Daughters of late podiatrist say he diagnosed Donald Trump with bone spurs during Vietnam War as a 'favor'
As President Trump faces criticism for being the first president not to visit U.S. troops on Christmas since 2002 — he chose a to hold a video conference this year — comes a new claim that could inflict further damage on his reputation with the military.
On Wednesday, the New York Times reported that the two daughters of a late Queens podiatrist are going public with a claim that their father diagnosed the future president with bone spurs in 1968 as a favor to his landlord, Trump patriarch Fred C. Trump. The diagnosis allowed Donald Trump to get a medical exemption that allowed him to avoid the draft during the Vietnam War.
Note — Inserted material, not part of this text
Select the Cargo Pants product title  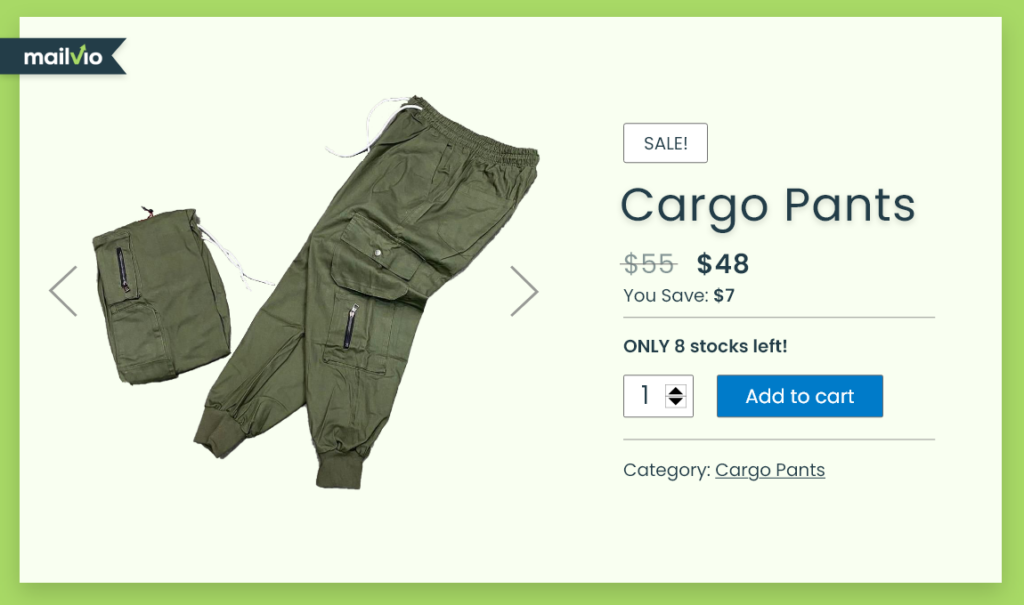[x=768, y=206]
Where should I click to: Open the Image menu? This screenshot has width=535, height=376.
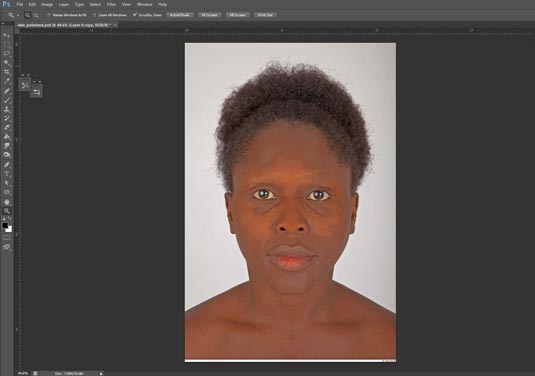(47, 4)
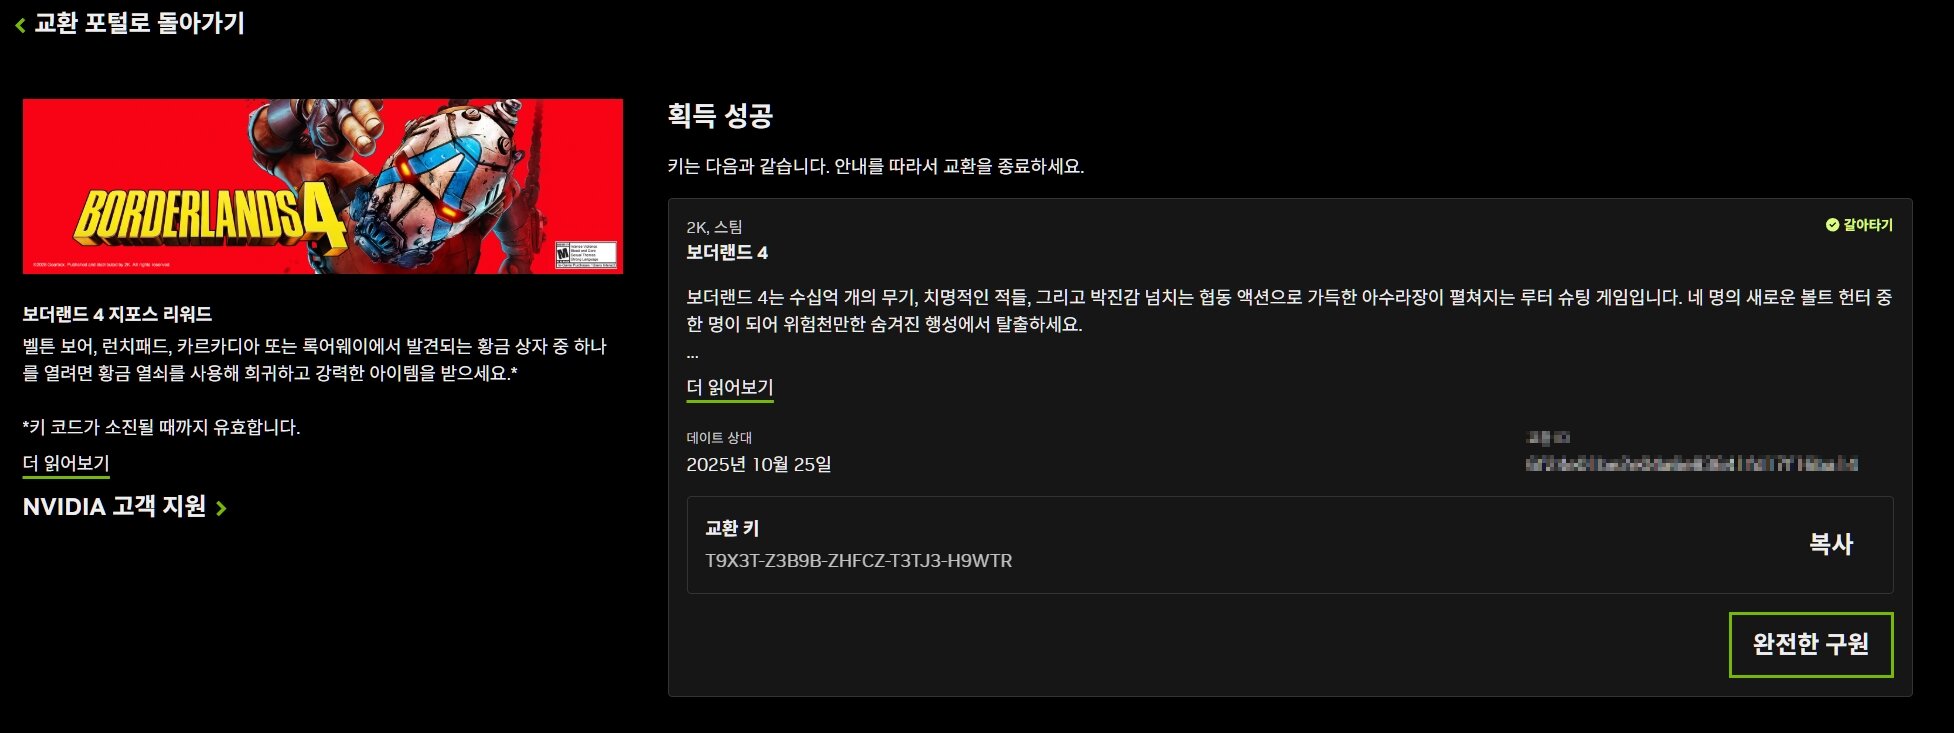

Dr. Elysa Braunstein and Sharon Kessel — the daughters of Dr. Larry Braunstein, who died in 2007 — say their father was one of Fred Trump’s tenants at the time, setting up his podiatry practice in the Trump-owned Edgerton Apartments in Jamaica, Queens. Though they are unsure whether their dad actually examined the then 22-year-old Donald Trump, the sisters say that he often spoke of signing off on the diagnosis that kept Trump out of the war. The doctor also gave them the impression that Trump didn’t actually have bone spurs, but he said otherwise to help keep him out of the draft, they say.
“I know it was a favor,” Braunstein told the New York Times, noting her father’s cordial relationship with Trump’s real estate developer father.
“What he got was access to Fred Trump,” she added. “If there was anything wrong in the building, my dad would call and Trump would take care of it immediately. That was the small favor that he got.”
The sisters say they recall their father’s friend and fellow podiatrist, Dr. Manny Weinstein, was also somehow involved with the bone spur diagnosis. Weinstein died in 1995.
No medical records corroborate the sisters’ claims, but Trump has been vague about how he got the diagnosis. Though he has hinted that he has records of his medical history, they have not been made public, and he has previously admitted he did not remember his doctor’s name. `The White House has not responded to questions about Braunstein’s alleged involvement.
Trump’s bone spur diagnosis has been mocked by critics, who have accused him of pulling strings to avoid being sent to war. Now, the Times report has set off a new wave of ridicule and speculation.